= IdeasTap =

Former UK charitable organisation

IdeasTap was a UK charitable organisation established to aid people in the creative industry at the start of their careers. The organisation offered a variety of free resources, including showcasing opportunities, workshops, funding, mentoring and advice and membership was free. Despite an outcry from the creative community, the charity closed in 2015 due to a lack of public funding available to support it.

IdeasTap supported young people working in creative disciplines including theatre, film, photography and visual art, illustration, design, dance, performance art, poetry and creative writing. It also managed an online arts magazine, IdeasMag, which offered advice for emerging creatives through interviews and features. Members and their projects were also promoted through the magazine.

In March 2015 it was announced that IdeasTap would close on 2 June 2015 due to lack of funding.

==Details==
IdeasTap was established in December 2008 by arts philanthropist Peter De Haan. Founding partners included Old Vic New Voices, National Youth Theatre and Polka Theatre.

The organisation made its first funding award in April 2009 to young theatre companies going to the Edinburgh Festival Fringe. A further £50,000 funding was awarded during that year through the Ideas Fund pilot scheme. In October 2011, membership of the site reached 50,000. In July 2013 membership reached 100,000 and it had awarded more than £1.5 million worth of direct funding and accompanying expert mentoring to emerging artists.

IdeasTap awards its funding, mentoring and support through creative briefs. Notable brief winners include HighTide Festival Theatre (Ideas Fund Edinburgh); RashDash (Ideas Fund Edinburgh); Sabrina Mahfouz (OVNV TS Eliot US/ UK Exchange) Folly for a Flyover (Innovators Fund); Pierfrancesco Celada (IdeasTap Photographic Award); Ella Hickson (OVNV 24 Hour Plays); Sarah Solemani (OVNV 24 Hour Plays); Nick Blood (Old Vic New Voices Theatre 503 Award). IdeasTap distributes its core funds through the Ideas Fund scheme, which is divided into five sections: Ideas Fund Innovators, Ideas Fund Shorts, Ideas Fund Green and the Top Up Fund.

Examples of opportunities offered to IdeasTap members include a workshop with the actor Kevin Spacey; a dance performance at the Champions League Final at Wembley Stadium; The IdeasTap and Magnum Photographic Award; the opportunity to participate in The 24 Hour Plays: Old Vic New Voices. Six emerging creative producers were also commissioned to create the Coming Up Festival. In June 2012, IdeasTap launched a scheme trading free office space for creative skills.
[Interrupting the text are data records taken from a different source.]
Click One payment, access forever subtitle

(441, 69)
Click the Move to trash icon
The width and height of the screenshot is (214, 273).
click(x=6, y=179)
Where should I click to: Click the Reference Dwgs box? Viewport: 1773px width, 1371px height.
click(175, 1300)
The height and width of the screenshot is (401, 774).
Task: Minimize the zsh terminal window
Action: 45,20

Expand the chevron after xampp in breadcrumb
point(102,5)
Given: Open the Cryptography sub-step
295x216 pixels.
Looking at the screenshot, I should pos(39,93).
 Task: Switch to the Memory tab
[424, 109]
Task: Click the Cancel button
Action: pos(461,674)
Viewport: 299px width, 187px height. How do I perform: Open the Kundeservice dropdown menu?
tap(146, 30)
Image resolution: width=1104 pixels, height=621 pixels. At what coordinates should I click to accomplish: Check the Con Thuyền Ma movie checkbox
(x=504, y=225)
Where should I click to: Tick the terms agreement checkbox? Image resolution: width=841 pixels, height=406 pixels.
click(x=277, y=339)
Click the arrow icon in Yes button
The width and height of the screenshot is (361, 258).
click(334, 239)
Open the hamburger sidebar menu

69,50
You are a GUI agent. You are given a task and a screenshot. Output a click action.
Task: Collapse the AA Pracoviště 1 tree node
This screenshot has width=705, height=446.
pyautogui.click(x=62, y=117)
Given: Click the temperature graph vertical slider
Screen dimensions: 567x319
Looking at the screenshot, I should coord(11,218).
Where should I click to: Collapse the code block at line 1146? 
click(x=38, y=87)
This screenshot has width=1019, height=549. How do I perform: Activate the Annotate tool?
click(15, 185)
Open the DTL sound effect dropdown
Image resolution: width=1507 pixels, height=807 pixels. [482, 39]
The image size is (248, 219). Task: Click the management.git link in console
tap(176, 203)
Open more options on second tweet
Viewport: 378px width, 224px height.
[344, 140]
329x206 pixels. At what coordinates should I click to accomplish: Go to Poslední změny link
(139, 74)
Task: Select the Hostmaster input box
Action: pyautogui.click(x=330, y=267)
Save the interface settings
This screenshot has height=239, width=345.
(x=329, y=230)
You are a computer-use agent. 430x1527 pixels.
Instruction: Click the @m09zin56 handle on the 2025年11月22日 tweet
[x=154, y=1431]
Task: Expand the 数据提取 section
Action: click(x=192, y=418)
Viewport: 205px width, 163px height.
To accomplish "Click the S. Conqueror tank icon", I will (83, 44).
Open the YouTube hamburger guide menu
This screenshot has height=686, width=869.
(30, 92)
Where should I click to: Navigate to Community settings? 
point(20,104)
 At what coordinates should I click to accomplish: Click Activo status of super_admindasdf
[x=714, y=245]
In May 2011, IdeasTap and Sky Arts launched the first round of the Sky Arts Ignition: Futures Fund. Through this bursary scheme, opera director Daisy Evans and visual artist Phoebe Boswell were each awarded £30,000 towards their creative development. A further three bursaries of £30,000 each were awarded to director Felix Mortimer, animator Drew Roper and performance artist Laurence Payot in May 2012. Drew Roper later went on to run a crowdfunding campaign for an additional £30,000 which many in the animation community found controversial.